Home for the holidays

Lawrence businesses hope to keep dollars in town

Judy Desetti loves Lawrence too much to spend her shopping dollars out of town.

The library media specialist at New York School buys her furniture at Blue Heron, her wheelbarrow at Westlake Ace Hardware, her laminate flooring at Kring’s Interiors, her activewear at Sunflower Outdoor and Bike Shop, her stereo equipment at Kief’s Audio Video Inc. and her coffee at Z’s Divine Espresso and La Prima Tazza.

She’s been to Oak Park Mall in Overland Park only once during the nearly seven years she’s lived in Lawrence, and wouldn’t dream of setting foot in any major department store outside the city limits.

She wants her dollars to go to work at home.

“I really, truly believe that anything I want is here,” said Desetti, who dropped by the Yarn Barn with her daughter last week to pick up supplies. “And buying here makes our community a lot more vital. It enhances our community. It increases revenues for our schools. It increases revenue for our city, for the beautiful parks and bike trails and everything else.

“I don’t know that everybody in Lawrence really appreciates what we’ve got. We do.”

Lawrence business leaders are working to convince more city residents to follow Desetti’s line of thinking and, more important, buying.

Sales-tax revenues on rise

As shoppers open up their wallets to buy gifts this holiday season, leaders of the Lawrence Chamber of Commerce are wrapping up their first calendar year of a campaign designed to encourage people to buy local.

And it may be working.

Less than a year into the chamber’s “Start Here” campaign, Lawrence’s sales-tax revenues are on pace to top last year’s collections. Through November, the city had received $17.46 million in proceeds from citywide and countywide sales taxes, up nearly 6 percent from the $16.43 million collected through November last year.

Such revenues are only part of the formula confirmed by a recent study conducted for the chamber. The study, from Policy Research Institute at Kansas University, found that the city reaped $198 in benefits for every $100 spent for goods and services from businesses in Lawrence.

The expenditures not only generate sales taxes for local governments, but also allow businesses to hire more employees, buy more local products and hire more local services, said Lynn Parman, the chamber’s vice president for economic development.

“It’s supporting local business owners, and keeping them in business,” Parman said. “And it’s supporting the public services that are offered in the community. You’re investing in local services, and investing in your future and your families’ future.”
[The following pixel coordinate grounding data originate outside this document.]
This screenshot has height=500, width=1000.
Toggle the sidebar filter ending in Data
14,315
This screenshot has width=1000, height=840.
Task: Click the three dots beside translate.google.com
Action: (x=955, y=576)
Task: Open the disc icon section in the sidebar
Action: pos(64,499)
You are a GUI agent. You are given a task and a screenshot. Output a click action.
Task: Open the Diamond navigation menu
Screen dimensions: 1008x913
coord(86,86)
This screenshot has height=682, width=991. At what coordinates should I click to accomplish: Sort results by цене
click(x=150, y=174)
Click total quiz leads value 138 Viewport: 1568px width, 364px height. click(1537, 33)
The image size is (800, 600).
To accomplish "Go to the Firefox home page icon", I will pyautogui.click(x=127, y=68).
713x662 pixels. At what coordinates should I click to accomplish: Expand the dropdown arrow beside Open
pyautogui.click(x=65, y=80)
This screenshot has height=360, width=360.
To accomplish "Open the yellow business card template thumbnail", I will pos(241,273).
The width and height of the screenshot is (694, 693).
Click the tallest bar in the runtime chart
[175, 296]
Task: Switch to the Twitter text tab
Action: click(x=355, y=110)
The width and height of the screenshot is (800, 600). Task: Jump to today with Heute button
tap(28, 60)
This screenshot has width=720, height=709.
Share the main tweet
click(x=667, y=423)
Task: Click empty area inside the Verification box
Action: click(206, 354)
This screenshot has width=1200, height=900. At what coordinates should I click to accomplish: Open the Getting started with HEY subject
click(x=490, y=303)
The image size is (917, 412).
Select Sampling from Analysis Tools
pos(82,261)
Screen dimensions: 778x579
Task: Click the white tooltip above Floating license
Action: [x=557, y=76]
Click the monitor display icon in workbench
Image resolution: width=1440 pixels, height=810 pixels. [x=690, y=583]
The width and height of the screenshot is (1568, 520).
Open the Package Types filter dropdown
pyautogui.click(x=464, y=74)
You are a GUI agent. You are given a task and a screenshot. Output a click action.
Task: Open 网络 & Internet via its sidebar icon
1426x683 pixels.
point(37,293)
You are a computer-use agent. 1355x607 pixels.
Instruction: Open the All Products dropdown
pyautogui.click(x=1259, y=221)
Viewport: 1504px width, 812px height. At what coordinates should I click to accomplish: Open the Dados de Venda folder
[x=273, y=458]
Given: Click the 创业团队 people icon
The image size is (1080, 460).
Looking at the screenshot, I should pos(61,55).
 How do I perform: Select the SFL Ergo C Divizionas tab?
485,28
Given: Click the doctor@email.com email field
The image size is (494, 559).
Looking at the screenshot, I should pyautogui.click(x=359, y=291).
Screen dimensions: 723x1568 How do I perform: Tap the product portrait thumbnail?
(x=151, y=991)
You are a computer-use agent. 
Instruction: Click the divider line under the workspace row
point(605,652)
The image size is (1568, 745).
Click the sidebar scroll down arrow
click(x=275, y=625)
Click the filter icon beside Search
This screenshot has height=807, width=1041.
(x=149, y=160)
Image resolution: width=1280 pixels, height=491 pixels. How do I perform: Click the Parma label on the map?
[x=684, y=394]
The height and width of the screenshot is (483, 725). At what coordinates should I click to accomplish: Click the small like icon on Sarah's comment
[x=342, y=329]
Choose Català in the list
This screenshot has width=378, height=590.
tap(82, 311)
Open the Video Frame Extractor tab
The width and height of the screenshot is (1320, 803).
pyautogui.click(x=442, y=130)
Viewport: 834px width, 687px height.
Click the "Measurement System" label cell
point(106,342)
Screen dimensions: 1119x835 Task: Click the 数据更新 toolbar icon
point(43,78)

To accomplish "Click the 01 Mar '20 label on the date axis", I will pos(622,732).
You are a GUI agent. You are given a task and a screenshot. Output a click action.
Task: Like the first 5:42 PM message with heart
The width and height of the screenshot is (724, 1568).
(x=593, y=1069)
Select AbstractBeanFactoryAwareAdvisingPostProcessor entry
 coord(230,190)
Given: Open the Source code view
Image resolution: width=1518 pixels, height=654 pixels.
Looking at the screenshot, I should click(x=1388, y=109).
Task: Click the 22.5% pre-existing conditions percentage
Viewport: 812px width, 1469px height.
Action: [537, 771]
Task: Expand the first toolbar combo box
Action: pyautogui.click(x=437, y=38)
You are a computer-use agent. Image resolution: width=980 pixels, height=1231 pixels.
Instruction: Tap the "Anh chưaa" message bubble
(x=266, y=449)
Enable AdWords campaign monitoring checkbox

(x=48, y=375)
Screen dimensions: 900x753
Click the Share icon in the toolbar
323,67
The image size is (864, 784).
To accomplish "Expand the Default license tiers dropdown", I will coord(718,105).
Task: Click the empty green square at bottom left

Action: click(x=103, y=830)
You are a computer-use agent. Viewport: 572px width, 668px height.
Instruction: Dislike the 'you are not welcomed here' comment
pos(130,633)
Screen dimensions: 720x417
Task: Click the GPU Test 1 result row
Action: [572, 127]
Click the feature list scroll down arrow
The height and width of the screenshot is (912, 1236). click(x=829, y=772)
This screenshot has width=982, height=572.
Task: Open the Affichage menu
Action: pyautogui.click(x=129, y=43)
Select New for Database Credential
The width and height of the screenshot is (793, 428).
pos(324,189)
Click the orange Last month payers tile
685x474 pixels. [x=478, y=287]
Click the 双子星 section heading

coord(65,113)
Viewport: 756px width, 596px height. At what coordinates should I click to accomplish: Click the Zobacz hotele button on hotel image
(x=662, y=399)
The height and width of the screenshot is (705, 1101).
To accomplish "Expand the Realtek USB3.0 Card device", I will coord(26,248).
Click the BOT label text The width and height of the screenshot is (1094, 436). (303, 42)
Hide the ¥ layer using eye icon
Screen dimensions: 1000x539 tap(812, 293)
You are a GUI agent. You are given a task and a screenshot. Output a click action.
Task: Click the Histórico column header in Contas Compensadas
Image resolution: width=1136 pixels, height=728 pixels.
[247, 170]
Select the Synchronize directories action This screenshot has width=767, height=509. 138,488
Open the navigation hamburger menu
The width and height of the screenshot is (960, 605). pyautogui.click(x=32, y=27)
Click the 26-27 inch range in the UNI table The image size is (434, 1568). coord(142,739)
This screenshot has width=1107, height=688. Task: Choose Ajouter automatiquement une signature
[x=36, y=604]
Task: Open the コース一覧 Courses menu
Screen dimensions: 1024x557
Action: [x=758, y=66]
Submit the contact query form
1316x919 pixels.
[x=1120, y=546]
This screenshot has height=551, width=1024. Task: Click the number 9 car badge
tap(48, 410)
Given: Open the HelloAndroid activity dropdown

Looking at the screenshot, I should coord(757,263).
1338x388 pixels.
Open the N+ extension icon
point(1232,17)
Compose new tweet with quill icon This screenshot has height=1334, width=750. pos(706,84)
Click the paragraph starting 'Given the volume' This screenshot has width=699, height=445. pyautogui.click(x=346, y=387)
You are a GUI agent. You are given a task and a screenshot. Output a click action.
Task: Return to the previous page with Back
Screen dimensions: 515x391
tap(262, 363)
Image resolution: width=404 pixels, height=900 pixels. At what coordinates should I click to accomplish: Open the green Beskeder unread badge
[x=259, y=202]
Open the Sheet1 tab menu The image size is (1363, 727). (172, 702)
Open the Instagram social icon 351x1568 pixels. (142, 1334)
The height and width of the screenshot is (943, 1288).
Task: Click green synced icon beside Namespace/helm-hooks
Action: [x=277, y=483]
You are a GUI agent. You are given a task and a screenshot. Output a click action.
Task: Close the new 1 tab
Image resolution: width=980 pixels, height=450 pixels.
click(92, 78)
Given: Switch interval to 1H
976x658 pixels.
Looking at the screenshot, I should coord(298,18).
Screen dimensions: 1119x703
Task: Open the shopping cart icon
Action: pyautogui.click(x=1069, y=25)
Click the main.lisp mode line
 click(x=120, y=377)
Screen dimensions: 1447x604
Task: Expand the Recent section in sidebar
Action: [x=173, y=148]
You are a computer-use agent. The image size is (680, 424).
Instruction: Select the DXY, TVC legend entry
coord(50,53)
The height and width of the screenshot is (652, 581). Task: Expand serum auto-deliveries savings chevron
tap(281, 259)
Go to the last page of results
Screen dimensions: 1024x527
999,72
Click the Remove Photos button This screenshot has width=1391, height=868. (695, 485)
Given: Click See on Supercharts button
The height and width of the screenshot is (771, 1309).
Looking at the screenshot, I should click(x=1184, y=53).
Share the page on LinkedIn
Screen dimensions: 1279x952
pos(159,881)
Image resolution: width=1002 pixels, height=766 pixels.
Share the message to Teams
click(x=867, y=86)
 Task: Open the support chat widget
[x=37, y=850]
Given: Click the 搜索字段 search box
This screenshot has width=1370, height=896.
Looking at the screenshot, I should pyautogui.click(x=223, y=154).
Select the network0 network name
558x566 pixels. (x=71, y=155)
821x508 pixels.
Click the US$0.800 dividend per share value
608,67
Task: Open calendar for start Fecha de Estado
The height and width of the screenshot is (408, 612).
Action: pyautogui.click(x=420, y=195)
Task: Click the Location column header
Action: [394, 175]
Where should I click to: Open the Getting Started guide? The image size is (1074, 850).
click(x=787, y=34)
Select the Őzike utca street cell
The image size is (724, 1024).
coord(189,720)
Sales-tax revenues finance the purchase, development and operations of city parks, plus the operations of the Lawrence Police Department and Lawrence-Douglas County Fire & Medical. A share of the countywide sales tax continues to pay off Douglas County’s debt on the Douglas County Jail, and both governments use some of the money to pay off the debt on the Community Health Facility, a building that is home to the Lawrence-Douglas County Health Department, Douglas County Visiting Nurses Assn. and Bert Nash Community Mental Health Center.

Community values

There also are countless ancillary benefits, said John Ross, owner of Laser Logic: Businesses in Lawrence employ people who coach youth sports teams, finance social-service agencies and sponsor community events such as Saturday’s Old-Fashioned Christmas Parade.

“Dell Computer isn’t sending us money to do that,” said Ross, who cited studies showing that Internet purchases had drained $73 million in annual sales from Kansas. “Neither is Amazon.com or Lands’ End.”

Such lessons soon could be expanding into Lawrence public schools, where young buyers would be instructed in the benefits of shopping local. The chamber’s Small Business Council is putting together a program scheduled to start this spring in a classroom at West Junior High School, then spread into other schools.

The idea isn’t to browbeat people into disregarding cost, convenience or any other factor in making a shopping decision, Ross said.

“We’re just trying to say, ‘Look. Listen. See what’s happening here,'” Ross said. “When you spend your dollars, spend with some thought.”

Leaders such as Ross acknowledge that the “Start Here” campaign is an uphill battle.

Reversing ‘pull factor’

Douglas County actually loses more spending dollars than it takes in, according to a recent study from David Darling, an economics professor at Kansas State University. The county has a “retail pull factor” of 0.96, based on a year of sales-tax data through July; the number means that the county attracts 96 cents in spending for every $1 that goes elsewhere.

Desetti, the librarian with the buy-local credo, is hoping that Lawrence residents can reverse that trend, especially now that the city offers so many shopping options — SuperTarget, Kohl’s, Best Buy and Home Depot among them.

Price is not an object, she said.

“Sometimes you have to determine that your values are more important than saving a dollar,” she said. “To me, serving my community — and helping the town we live in — is important enough for me to spend my tax dollar here.”